6th Prime Minister of the Nakhchivan Autonomous Republic
- In office 25 April 2024 – 12 November 2025
- Preceded by: Sabuhi Mammadov
- Succeeded by: Jabbar Musayev

Minister of Labor and Social Protection of the Population of the Nakhchivan Autonomous Republic
- In office 15 March 2023 – 25 April 2024
- Preceded by: Nijat Babayev
- Succeeded by: Farid Baghirzade (acting)

Personal details
- Born: 1987 (age 38–39) Shahbuz, Nakhchivan ASSR, Azerbaijan SSR, USSR
- Education: Azerbaijan State University of Economics, University of Essex

= Jeyhun Jalilov =

Azerbaijani politician (born 1987)

Jeyhun Ramiz oghlu Jalilov (Ceyhun Ramiz oğlu Cəlilov; born 1987) is an Azerbaijani economist and politician serving as the Plenipotentiary Representative of the President of the Republic of Azerbaijan in the Nakhchivan Autonomous Republic since 12 November 2025. He has previously served as Prime Minister of the Nakhchivan Autonomous Republic since 25 April 2024.

== Biography ==
Jeyhun Jalilov was born in 1987 in the city of Shahbuz, Nakhchivan Autonomous Republic. In 2009, he graduated with a bachelor's degree in International Economic Relations from the Azerbaijan State University of Economics and completed his master's degree in 2012. In 2013, he obtained a master's degree in finance from the University of Essex and continued his studies in Strategic Management at the Chartered Institute of Management Accountants.

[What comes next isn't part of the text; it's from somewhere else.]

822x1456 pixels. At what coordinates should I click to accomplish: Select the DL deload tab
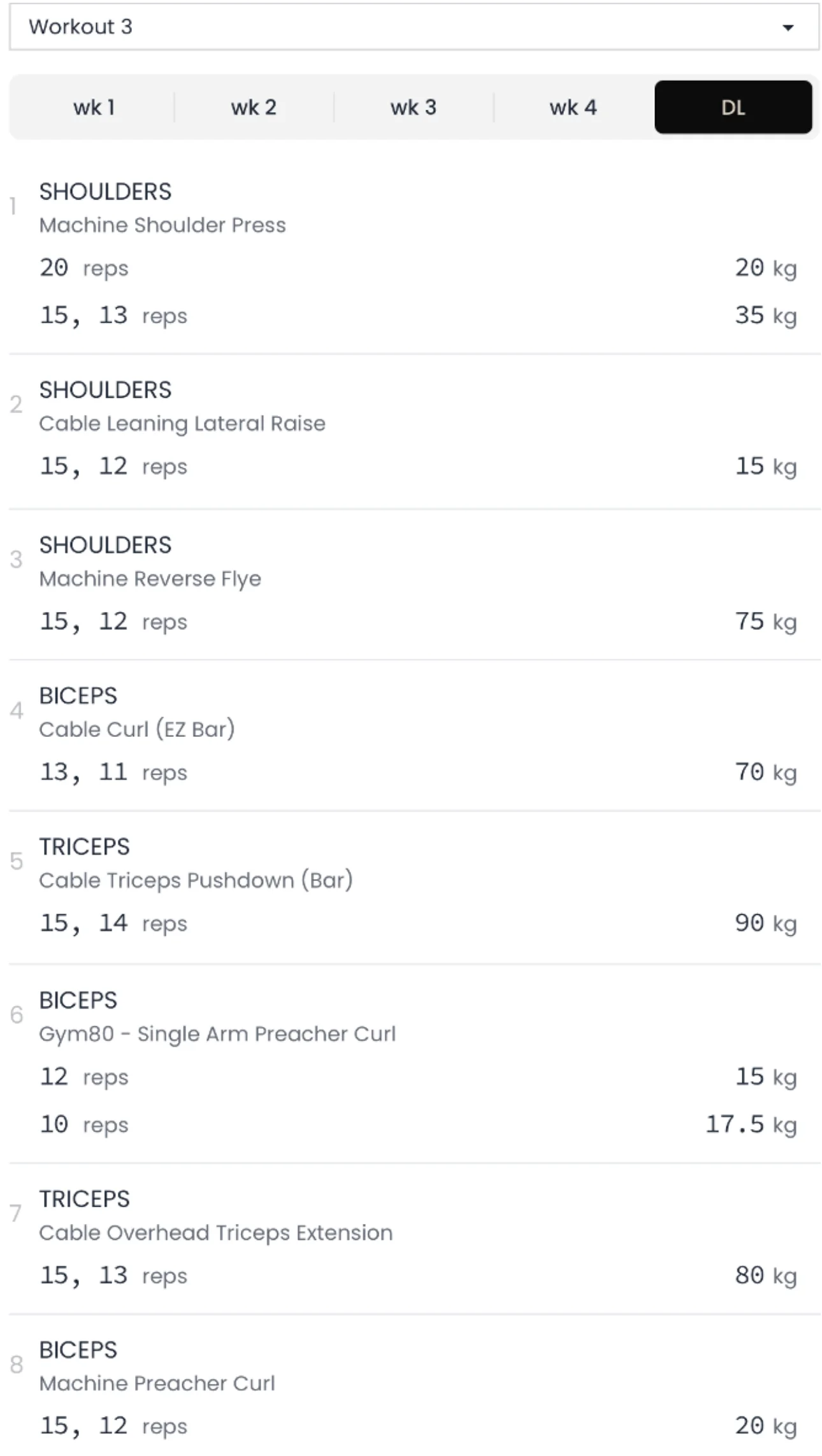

From 2011 to 2013, Jalilov worked in the International Organizations Cooperation Department of the Ministry of Economic Development of Azerbaijan. From 2013 to 2021, he held various positions in the Finance Department of BP Caspian. In March 2021, he was appointed advisor to the chairman of the board of the Agency for Sustainable and Operational Social Security (DOST), and in August 2021, he became the deputy chairman of the board of the agency.

On 15 March 2023, Jeyhun Jalilov was appointed Minister of Labor and Social Protection of the Population of the Nakhchivan Autonomous Republic. On 25 April 2024, he was discharged from this position and was appointed the Prime Minister of the Nakhchivan Autonomous Republic.

On 12 November 2025, he was appointed Plenipotentiary Representative of the President of the Republic of Azerbaijan in the Nakhchivan Autonomous Republic upon a presidential decree.